6 January, 2022

The story of the five nines

What it takes to deliver a high availability telematics backend service at a reasonable price.

As we move into the year 2022, we can now summarize our stats for 2021. One of the key metrics we care about and consider a reflection of the quality of our service is uptime. 

We are a backend platform. If we fail, you fail as well. We clearly realize this direct cause-and-effect relationship. This is why we do so many behind-the-scenes works that no one notices. And since we do these works proactively, we are not praised for them (when you prevent a catastrophe, you never get praised;)). The best praise for us is that you trust us your businesses. And we have to deliver.

In 2021 we delivered the five-nines uptime in both datacenters:

  • 99.99903% in the EU region and

  • 99.99934% in the RU region

It’s 303 and 260 seconds of downtime respectively. This is an impressive achievement for our team since we never stopped our platform development and improvement processes. In fact, in 2021 we committed 250+ platform updates that makes up around 5 updates each week. Flespi is stable but by no means static.

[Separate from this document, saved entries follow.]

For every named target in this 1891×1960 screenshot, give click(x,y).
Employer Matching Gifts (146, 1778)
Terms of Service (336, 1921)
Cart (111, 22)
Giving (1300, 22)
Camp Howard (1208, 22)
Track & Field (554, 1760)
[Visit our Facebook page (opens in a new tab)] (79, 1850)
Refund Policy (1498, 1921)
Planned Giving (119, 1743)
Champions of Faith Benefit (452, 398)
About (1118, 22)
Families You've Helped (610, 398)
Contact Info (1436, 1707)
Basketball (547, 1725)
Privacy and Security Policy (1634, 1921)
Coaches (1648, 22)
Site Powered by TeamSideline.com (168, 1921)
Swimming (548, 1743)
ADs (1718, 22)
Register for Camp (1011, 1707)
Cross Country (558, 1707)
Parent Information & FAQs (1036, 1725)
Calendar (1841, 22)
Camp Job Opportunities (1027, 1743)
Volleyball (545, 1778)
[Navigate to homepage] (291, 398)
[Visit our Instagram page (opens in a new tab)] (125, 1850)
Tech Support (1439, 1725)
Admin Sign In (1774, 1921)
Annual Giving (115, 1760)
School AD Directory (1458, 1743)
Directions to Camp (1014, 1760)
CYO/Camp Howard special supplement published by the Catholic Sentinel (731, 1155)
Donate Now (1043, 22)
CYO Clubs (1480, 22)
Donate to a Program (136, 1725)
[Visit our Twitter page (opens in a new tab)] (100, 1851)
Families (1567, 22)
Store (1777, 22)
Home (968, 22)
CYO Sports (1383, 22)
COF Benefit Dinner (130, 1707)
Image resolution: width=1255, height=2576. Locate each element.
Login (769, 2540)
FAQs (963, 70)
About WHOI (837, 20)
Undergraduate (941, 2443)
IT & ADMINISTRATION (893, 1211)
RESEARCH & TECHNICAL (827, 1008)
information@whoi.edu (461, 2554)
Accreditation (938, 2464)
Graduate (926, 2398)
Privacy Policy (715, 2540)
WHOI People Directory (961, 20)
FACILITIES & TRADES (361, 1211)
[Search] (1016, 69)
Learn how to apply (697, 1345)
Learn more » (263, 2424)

How do we ensure High Availability?

It’s all about architecture. Everything else is layered on top of it. From the very beginning, flespi was designed as a high-load system capable of serving millions of simultaneous connections. It has redundancy on hardware, network, and software levels and relies on a thoroughly thought-out core of microservices.

It’s worth reminding that cloud platforms do not exist in a vacuum — they communicate with the outer world via network uplink providers. And one of the primary causes of downtime is a network failure. This emphasizes the importance of partnering with reliable and trustworthy network providers. We are lucky to have such partners in both regions — Zylon in the EU region and RetN in the RU region. It’s their 24/7 responsiveness, preventive maintenance, and bulletproof hardware and routing services that make network hiccups so negligible.

As for the platform health monitoring, it has been almost five years since we wrote an article describing the process of downtime detection in detail. It hasn’t changed much — it has been evolving and improving gradually to address any imperfections and adjust to the growing scale of the platform infrastructure.

To put it short, the availability of our servers is checked from multiple locations every minute:

flespi platform health monitoring system

Our complete uptime history since 2017 is openly available on the Status page.

Understanding the value of one nine

If you rely on a dedicated server infrastructure, adding one more “nine” to the current uptime level may increase expenses on infrastructure three to five times. This not only includes the increased cost of implementing load balancing, traffic management, and other failover mechanisms but also the increased cost of maintenance of such complex infrastructure that requires more experienced technicians. 

Keep in mind that if your infrastructure includes several systems operating as a chain, the total uptime equals the product of the uptimes of individual systems which will always be less than the lowest individual uptime.

Such a noticeable increase in expenses may pose the following dilemma — will this added “nine” help you earn more money than you have to pay for adding it? In essence, will additional earnings associated with the higher uptime level cover the expense on a more reliable infrastructure? 

With flespi, this dilemma is beside the point since you get access to a High Availability backend platform at a fraction of the cost of a dedicated infrastructure. In addition, flespi is a one-stop system developed and maintained by a single team providing a range of telematics and IoT services. This leads to fewer inter-system transitions, lower data transfer overhead, smoother and more organic communication between microservices, and as a result — to more solid operation (which is exactly what you need, right?). 

***

Being dependant is hard. And yes, we consciously wanted to become an indispensable part of your business solution. We wanted to hook you. But we never wanted you to blindly trust us. We have to deserve your trust by delivering high availability service every month year after year. Our achievements are your confidence in the stable operation of your business.

Thanks for being with us. We’ll keep delivering!